A negative work ethic is a behavior of a single individual or a group that has led to a systematic lack of productivity, reliability, accountability and a growing sphere of unprofessional/ unhealthy relationships (e.g., power politics, lack of social skills, etc.)


Assumptions about good work ethic is drawn out in philosophical writings of Goldman, they are:

  1. The path to what you want is to take action.
  2. The success of action plans depend upon how congruent one’s worldview (Weltanschauung) is with the society’s.
  3. Many problems faced are only a temporary breakdown of self-management.
  4. Setting time limits for achieving goals helps to overcome the edge of discomforts that time can have on subjective needs.
  5. A positive problem-solving or goal attainment experience improves one’s ability to cope with the next difficulty.
  6. Hardships in life is normality, they become a problem when they are the same over and over.
  7. A person is what s/he does, and feelings flow from behavior.
  8. Feelings can be viewed as beliefs about one’s wants.
  9. How hard you work will determine how far you go.
  10. In the 1970s, a good work ethic was considered as a lifestyle to meet unmet or unsatisfied wants by people.
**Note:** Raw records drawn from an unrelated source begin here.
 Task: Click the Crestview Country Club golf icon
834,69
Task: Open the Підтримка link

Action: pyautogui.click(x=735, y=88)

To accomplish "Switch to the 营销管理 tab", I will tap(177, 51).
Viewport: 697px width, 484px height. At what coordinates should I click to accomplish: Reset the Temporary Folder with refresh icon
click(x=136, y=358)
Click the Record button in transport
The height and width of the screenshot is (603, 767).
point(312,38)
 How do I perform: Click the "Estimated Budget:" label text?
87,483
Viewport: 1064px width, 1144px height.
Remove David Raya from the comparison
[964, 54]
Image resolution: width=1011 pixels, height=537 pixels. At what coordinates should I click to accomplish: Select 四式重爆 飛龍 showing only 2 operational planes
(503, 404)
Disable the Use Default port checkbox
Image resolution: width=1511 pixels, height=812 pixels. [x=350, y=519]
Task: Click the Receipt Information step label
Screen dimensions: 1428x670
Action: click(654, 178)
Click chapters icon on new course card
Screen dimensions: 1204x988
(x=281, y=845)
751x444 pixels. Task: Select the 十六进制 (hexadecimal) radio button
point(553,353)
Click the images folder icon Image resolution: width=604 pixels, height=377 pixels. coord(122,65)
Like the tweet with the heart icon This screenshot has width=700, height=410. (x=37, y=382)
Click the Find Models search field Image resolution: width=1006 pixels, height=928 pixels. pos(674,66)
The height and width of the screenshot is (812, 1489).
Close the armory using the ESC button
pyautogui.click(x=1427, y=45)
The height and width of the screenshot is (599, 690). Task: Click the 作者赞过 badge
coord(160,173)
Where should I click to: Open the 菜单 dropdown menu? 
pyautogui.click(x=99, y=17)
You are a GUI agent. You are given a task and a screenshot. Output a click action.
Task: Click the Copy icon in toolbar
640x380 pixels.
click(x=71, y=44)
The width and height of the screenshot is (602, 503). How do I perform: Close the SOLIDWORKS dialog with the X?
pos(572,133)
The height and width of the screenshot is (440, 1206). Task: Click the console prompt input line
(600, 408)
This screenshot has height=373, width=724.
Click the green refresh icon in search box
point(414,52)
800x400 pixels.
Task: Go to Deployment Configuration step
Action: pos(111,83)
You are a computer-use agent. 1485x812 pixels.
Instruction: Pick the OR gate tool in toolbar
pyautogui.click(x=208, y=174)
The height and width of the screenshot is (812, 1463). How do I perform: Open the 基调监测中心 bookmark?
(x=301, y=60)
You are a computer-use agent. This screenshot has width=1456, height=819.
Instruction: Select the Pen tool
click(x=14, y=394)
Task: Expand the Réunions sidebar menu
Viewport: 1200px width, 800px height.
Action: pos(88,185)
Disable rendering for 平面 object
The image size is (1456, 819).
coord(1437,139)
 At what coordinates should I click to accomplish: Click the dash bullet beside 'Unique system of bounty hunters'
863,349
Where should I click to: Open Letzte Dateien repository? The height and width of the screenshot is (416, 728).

But when can you describe your work ethic to be good and strong? Several authorities named key factors, and we’ll try to name all the elements that serve as a solid foundation for a strong work ethic.


Integrity should permeate every aspect of your job, from how you deal with your clients to how you treat your co-workers and your superiors. It means doing the right things, at all times, even if no one is watching, much less your boss. Its greatest impact is seen in your relationships with the people around you, which is why integrity is seen as one of the most important ingredients of Trust.

Emphasis on Quality of Work

If you show dedication and commitment to coming up with very good results in your work, then your work ethic will definitely shine. While some employees do only the barest minimum, or what is expected of them, there are those who go beyond that.

They do more, they perform better, and they definitely go the extra mile to come up with results that surpass expectations. Clearly, these employees are those who belong to the group with a solid work ethic.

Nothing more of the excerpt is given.